Iowa State University in USDA-funded program to create alternative to petroleum-plastic containers, find new ways of using PET, IBM tooling, injection molding to develop eco-friendly plant containers aimed at US$7.12B specialty crop industry
LEE’S SUMMIT, Missouri
July 10, 2012
– R&D/Leverage’s creativity in mold manufacturing for PET tooling, IBM tooling and Injection molds, as well as unit tool development, testing and validation, is making it possible for Iowa State University (ISU) scientists to develop sustainable horticulture containers – eco-friendly flower pots – in a massive, USDA-funded, multi-institutional research program targeting the $7.12 billion container specialty crop industry.
The goal of the program is to develop a commercially feasible bioplastic container design, an alternative to petroleum-plastic containers that can potentially save $706 million annually, according to the researchers. The industry encompasses bedding plants, fruits and vegetables and containerized shrubs and trees for residential gardening and landscaping. Today, use of rarely recycled petroleum-based containers is virtually universal.

= = = =

### Check your understanding
1) From the press release on bioplastic plant containers, copy the text from "Iowa State University in" to "specialty crop industry.".
2) Using the press release on bioplastic plant containers, state whether each statement agrees with it. Answer yes or no and quote the words that decide it.
(a) The research program receives funding from the USDA.
(b) Petroleum-based plant containers are commonly recycled.
(c) The researchers say a bioplastic container could potentially save $706 million a year.
3) Write the next part of the press release on bioplastic plant containers, starting after its last sentence.

### Provided material
= = = =

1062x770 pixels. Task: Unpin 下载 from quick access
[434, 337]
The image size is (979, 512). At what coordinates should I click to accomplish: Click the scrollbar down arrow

= = = =

### Exercise answers
1)
Iowa State University in USDA-funded program to create alternative to petroleum-plastic containers, find new ways of using PET, IBM tooling, injection molding to develop eco-friendly plant containers aimed at US$7.12B specialty crop industry
LEE’S SUMMIT, Missouri
July 10, 2012
– R&D/Leverage’s creativity in mold manufacturing for PET tooling, IBM tooling and Injection molds, as well as unit tool development, testing and validation, is making it possible for Iowa State University (ISU) scientists to develop sustainable horticulture containers – eco-friendly flower pots – in a massive, USDA-funded, multi-institutional research program targeting the $7.12 billion container specialty crop industry.

2)
(a) Yes: "a massive, USDA-funded, multi-institutional research program"
(b) No: "use of rarely recycled petroleum-based containers is virtually universal"
(c) Yes: "can potentially save $706 million annually, according to the researchers"

3)
Called “Bioplastic Container Cropping Systems: Green Technology for the Green Industry,” the five-year research program is the largest of its type ever performed, according to Dr. James Schrader, Co-Principal Investigator for the project at ISU. “Bioplastic containers degrade harmlessly when installed with the plant in a garden or landscape,” Schrader said.
“Another key benefit of the new-breed green containers is the ability to shift from foreign feedstocks to domestic biorenewables.”
The ISU team developed 14 formulations, each with a different mechanical property. Early on, however, it became clear that the mold making process was going to be a far greater challenge than with traditional petroleum-based containers. “Ejection from the mold proved difficult for us,” said Dr. David Grewell, Associate Professor, Agriculture and Biosystems Engineering, and a Co-Principal Investigator of the project. “R&D/Leverage created a unique mold design that allowed complete release when the mold opened. We explained our need and they just ran with it,” he said.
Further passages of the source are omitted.